摘出されたピストンです。非常に不可解な溶け方をしているのがわかります。オイルリングまで溶解し消失しているのがわかるでしょうか。こちら側は既にセカンドリングも固着し動かない状態です。
反対側です。こちらは辛うじてオイルリングが残っていますが既にその機能を果たせない状態には変わりありません。
不思議なのはピストンTOPにもランド部分にも異変はなく、ご覧の様にラビリンス部分も健全な状態です。と言うよりも逆に下から吹き上げる様にダメージは広がっています。ですからヘッドを下した状態で上からシリンダー内を覗いてもこれといった異常は確認できません。
ピン穴部分が異様な形状に溶解しています。ところが燃調や点火タイミングが上手くかみ合わない事による異常燃焼等であれば、通常はピストンTOPやランド部分からダメージが広がるのですが、長年やってきてもこんなダメージを目にするのは初めてです。

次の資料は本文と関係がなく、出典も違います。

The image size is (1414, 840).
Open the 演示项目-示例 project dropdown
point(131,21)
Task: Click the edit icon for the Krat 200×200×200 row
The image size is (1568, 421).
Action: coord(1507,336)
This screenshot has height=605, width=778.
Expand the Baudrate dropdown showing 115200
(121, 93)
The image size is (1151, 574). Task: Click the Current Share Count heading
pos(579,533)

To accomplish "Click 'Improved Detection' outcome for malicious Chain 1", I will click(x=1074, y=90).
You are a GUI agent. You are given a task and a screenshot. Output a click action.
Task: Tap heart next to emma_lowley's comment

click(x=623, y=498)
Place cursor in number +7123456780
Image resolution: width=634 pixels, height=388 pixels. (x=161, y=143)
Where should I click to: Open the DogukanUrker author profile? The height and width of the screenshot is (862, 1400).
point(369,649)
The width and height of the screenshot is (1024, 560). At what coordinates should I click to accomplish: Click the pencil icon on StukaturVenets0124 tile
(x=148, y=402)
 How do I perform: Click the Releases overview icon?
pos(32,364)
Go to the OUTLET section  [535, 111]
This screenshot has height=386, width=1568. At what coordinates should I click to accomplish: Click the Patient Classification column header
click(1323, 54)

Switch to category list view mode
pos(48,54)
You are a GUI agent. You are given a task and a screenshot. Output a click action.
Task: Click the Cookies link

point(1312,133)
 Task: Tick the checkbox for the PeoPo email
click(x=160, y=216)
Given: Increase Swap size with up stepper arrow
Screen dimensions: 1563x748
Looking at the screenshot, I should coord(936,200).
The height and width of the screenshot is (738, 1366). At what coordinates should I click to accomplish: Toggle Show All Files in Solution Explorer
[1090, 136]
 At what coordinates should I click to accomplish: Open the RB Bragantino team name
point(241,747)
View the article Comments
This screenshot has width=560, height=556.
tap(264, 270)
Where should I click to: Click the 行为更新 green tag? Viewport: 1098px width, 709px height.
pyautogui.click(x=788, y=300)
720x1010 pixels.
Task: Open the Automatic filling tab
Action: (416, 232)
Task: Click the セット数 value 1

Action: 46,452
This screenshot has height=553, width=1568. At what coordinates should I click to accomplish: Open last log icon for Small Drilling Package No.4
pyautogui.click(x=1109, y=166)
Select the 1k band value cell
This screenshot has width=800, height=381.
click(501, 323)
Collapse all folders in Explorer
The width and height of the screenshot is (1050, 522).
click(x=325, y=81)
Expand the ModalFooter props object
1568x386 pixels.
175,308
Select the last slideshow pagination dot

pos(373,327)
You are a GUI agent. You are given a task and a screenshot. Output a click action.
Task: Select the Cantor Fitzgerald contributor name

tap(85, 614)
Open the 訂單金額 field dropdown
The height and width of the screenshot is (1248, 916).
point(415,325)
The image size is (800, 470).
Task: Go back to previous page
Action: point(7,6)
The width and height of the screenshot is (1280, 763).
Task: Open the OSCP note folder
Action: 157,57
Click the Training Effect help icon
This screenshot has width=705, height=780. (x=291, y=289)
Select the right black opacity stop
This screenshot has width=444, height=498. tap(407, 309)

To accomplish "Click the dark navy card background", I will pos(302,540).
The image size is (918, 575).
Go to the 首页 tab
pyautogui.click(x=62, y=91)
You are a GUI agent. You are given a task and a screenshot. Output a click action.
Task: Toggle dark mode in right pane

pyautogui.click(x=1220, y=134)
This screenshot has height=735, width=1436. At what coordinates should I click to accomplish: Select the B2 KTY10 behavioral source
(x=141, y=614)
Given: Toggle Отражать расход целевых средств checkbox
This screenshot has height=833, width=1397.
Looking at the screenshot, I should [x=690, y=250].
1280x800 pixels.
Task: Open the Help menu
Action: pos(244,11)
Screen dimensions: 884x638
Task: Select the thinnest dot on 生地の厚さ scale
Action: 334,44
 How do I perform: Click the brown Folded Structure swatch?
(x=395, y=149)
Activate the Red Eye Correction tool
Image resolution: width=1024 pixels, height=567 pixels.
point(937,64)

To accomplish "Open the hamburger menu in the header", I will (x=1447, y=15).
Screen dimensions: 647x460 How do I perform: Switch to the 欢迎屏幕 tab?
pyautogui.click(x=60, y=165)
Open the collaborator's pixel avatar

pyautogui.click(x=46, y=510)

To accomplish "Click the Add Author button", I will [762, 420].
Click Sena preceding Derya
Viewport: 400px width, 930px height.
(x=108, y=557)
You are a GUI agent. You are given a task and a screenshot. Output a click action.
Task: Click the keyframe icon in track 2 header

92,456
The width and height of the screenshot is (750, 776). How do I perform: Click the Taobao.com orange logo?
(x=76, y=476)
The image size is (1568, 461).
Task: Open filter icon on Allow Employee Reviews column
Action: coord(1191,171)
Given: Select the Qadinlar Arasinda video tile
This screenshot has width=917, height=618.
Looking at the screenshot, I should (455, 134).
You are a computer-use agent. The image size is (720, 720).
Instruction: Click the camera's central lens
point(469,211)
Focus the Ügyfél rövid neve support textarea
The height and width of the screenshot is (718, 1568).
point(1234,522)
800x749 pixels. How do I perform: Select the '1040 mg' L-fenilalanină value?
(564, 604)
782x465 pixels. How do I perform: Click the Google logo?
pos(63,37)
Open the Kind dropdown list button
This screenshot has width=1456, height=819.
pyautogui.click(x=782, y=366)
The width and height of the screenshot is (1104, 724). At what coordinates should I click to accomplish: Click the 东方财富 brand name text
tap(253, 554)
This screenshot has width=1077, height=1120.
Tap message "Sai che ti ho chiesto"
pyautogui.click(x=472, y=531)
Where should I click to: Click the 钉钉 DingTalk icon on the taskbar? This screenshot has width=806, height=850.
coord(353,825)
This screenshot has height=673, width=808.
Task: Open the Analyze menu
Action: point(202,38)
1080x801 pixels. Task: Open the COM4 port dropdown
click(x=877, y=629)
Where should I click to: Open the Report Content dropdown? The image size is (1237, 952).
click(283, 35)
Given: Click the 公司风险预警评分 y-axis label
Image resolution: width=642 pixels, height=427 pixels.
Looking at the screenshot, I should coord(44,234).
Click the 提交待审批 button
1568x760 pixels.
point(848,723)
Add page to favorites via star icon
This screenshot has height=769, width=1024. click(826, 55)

言えるのは、ピストンピン両端周辺にて何らかの原因で異常に高温となりアッサリと素材の溶融点を超えてしまったと言う事です。しかも一瞬です。白煙を吹きながらこんな状態のピストンでも普通に自走が出来ていたのは、TOPリングが生きていたことで圧縮が保てていた為だと思います。
店を開けてから今年で24年目になりますが、何年やっていても解らない事で一杯です。まだまだ勉強中という事です。